The B.C. Medical Association and the B.C. Medical Foundation have created the first endowed student award for the Southern Medical Program (SMP) at UBC’s Okanagan campus.
The Dr. Gary Randhawa Memorial Scholarship in Medicine is established in honour of Dr. Gurmeet Singh “Gary” Randhawa, who was a past member of the BCMA Board of Directors and president of the Kelowna Medical Society. Dr. Randhawa, who died of cancer in January 2008, was a pathologist in Kelowna and recognized by colleagues as a leader in the medical community, always advocating for patient care.
“UBC’s Southern Medical Program will emerge as a major player in both the education of health professionals and also in the pursuit of health research in the province,” says Dr. Allan Jones, Regional Associate Dean, Southern Medical Program. “The establishment of this first scholarship will contribute to our goals of ensuring highly qualified candidates will continue to have access to medical education, and consequently contribute to the advancement of quality care within our communities — local and global.”
The 2011 MD Undergraduate Program admissions cycle opened June 1, and will admit the first class of SMP students in May 2011. The program offers 32 seats to incoming students, who will complete their first four months of training in Vancouver before moving to their new home in the Interior.

Screenshot grounding data:
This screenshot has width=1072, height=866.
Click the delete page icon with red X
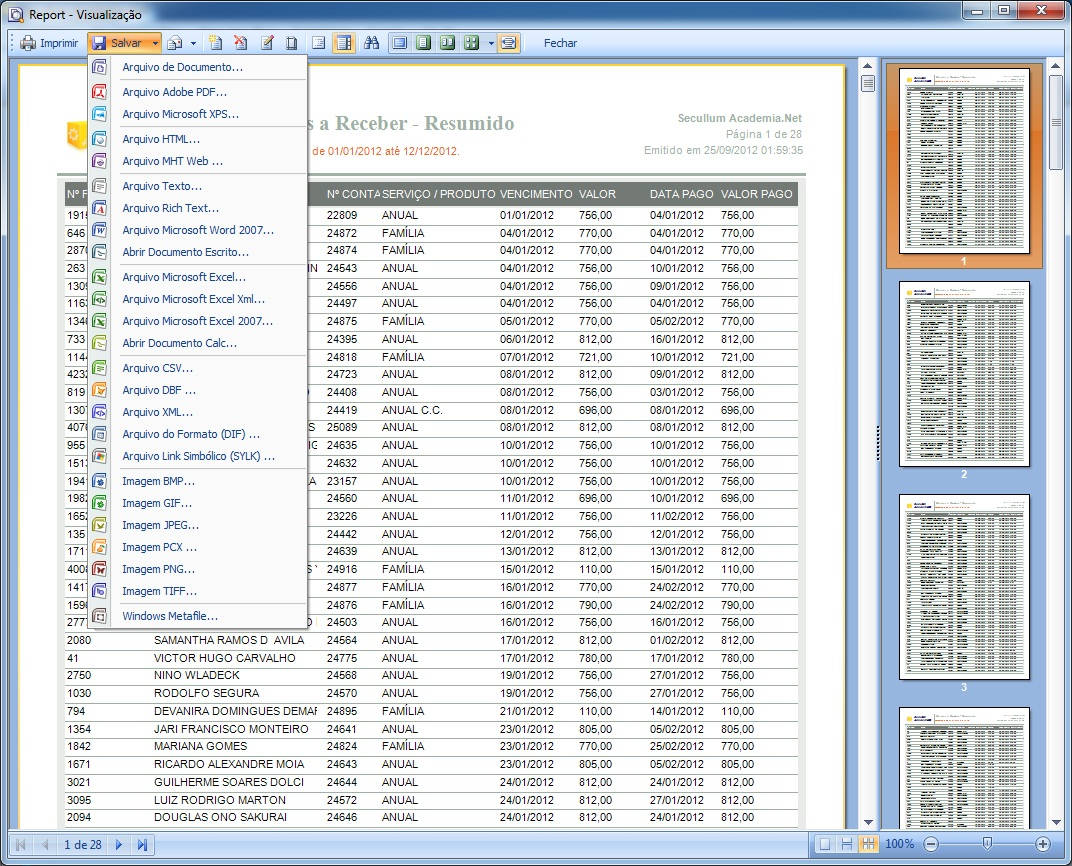click(241, 43)
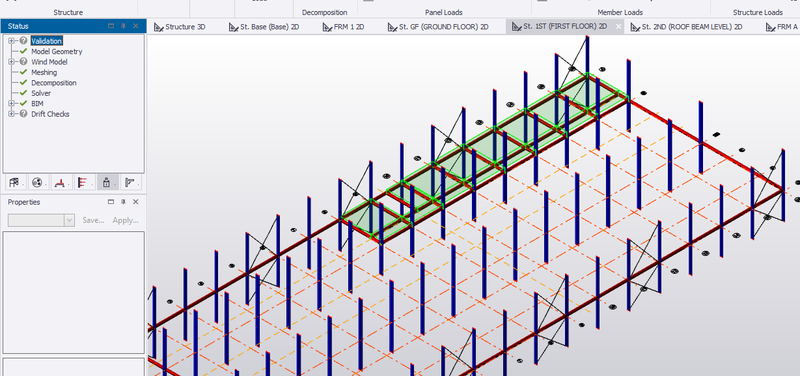The width and height of the screenshot is (800, 376).
Task: Select the Solver status item
Action: pyautogui.click(x=41, y=93)
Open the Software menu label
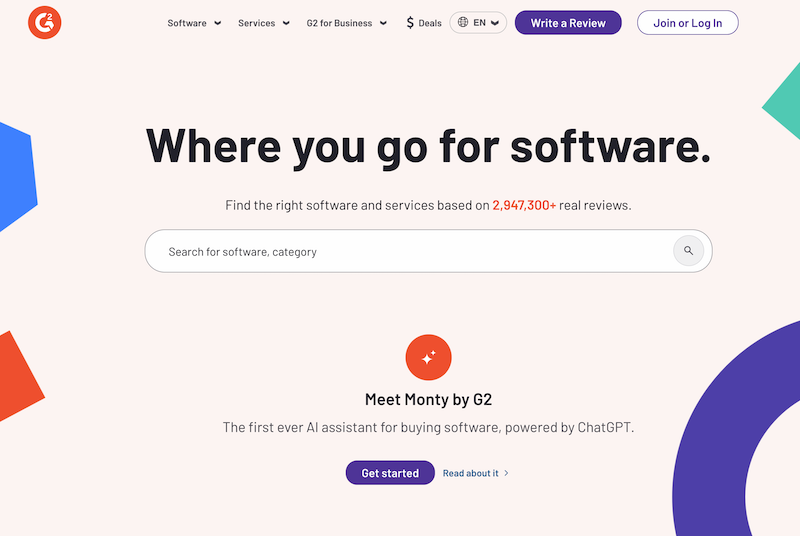 187,23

- _Problem description_: Continue the article about the first endowed scholarship for UBC's Southern Medical Program, starting right after its final sentence.

- _Answer section_:
The endowment, $1,000 per year, will be available to a student enrolled in the Southern Medical Program during any academic year of study, with preference given to those with a record of community service in health care. The first scholarship will be available for the 2011/2012 winter session.
“The B.C. Medical Foundation is honoured to establish this scholarship as a tribute to Dr. Randhawa’s life-long work and vision in furthering health education and health promotion in local communities,” says Dr. Brian Brodie, President of the B.C. Medical Association. “His energy, enthusiasm and commitment to multicultural health and wellness was widely recognized, particularly through the establishment of health fairs in many communities with the help of local physician volunteers, other healthcare professionals and community leaders”.
Supporting a medical student at UBC Okanagan, in the community where Gary lived and worked, is an appropriate and meaningful legacy.”